It’s no secret that most instructors use PowerPoint for their lecture presentations, but how effectively are you communicating with PowerPoint? With a few weeks into the semester, we thought this would be a good time to revisit some basic principles of good PowerPoint design, which is why we are launching…
Communicating Visually Part I: A PowerPoint Design Series
PowerPoint is a tool meant to visually support a presentation, so with PowerPoint, you are entering the world of visual design. The role of a visual designer “is to convey complex stories and ideas visually in such a way that the viewer can nearly instantly comprehend the information being presented.1” There are certain principles to consider when designing a PowerPoint presentation so that your ideas are clearly communicated to your audience.

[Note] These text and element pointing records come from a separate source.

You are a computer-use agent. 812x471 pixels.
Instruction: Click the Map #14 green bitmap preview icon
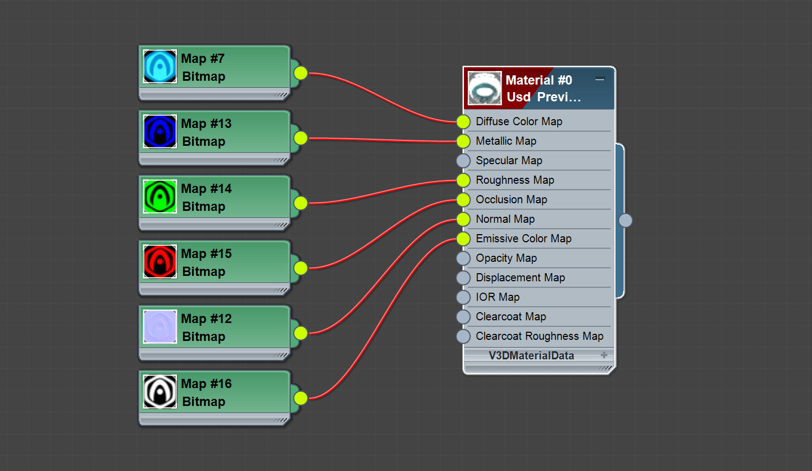[x=160, y=197]
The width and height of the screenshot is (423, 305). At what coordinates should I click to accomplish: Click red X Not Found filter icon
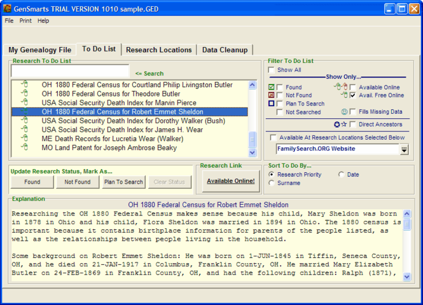coord(272,95)
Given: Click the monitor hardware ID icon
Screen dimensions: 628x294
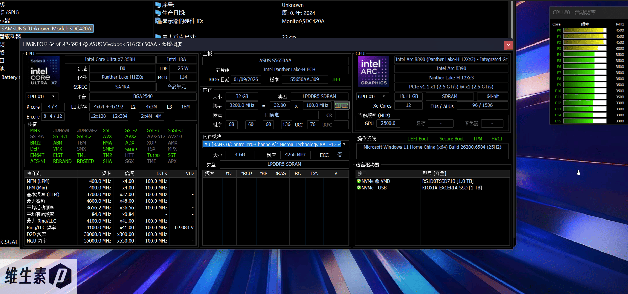Looking at the screenshot, I should point(158,21).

Principle #1: Communicate More with Less
If you only change one habit in PowerPoint, make it this: put less stuff on each slide. Everyone has seen or created the slide with a list of bullet points, such as the following:
When a slide like this is presented in class, students cannot be expected to attentively listen to the lecturer while frantically reading and copying a slide full of text. That being said, students want access to the lecture text as it helps them understand what is important. Faculty and presenters may also need the bulleted list to keep the lecture on track. To solve this dilemma, presentation coach, Dave Yewman, shares the following tip:
TIP #1: “Hide the Slide”
Go ahead, create a slide with all the facts and bullets you want…BUT hide it from view during the presentation. According to Yewman, you can easily do this in PowerPoint’s slide sorter view – “in PowerPoint’s slide sorter view right-click on a slide and you’ll get an option to hide the slide. It will still be there in a printout or an e-mailed slide deck – but you won’t have to subject audiences to all those bullet points2” during your presentation.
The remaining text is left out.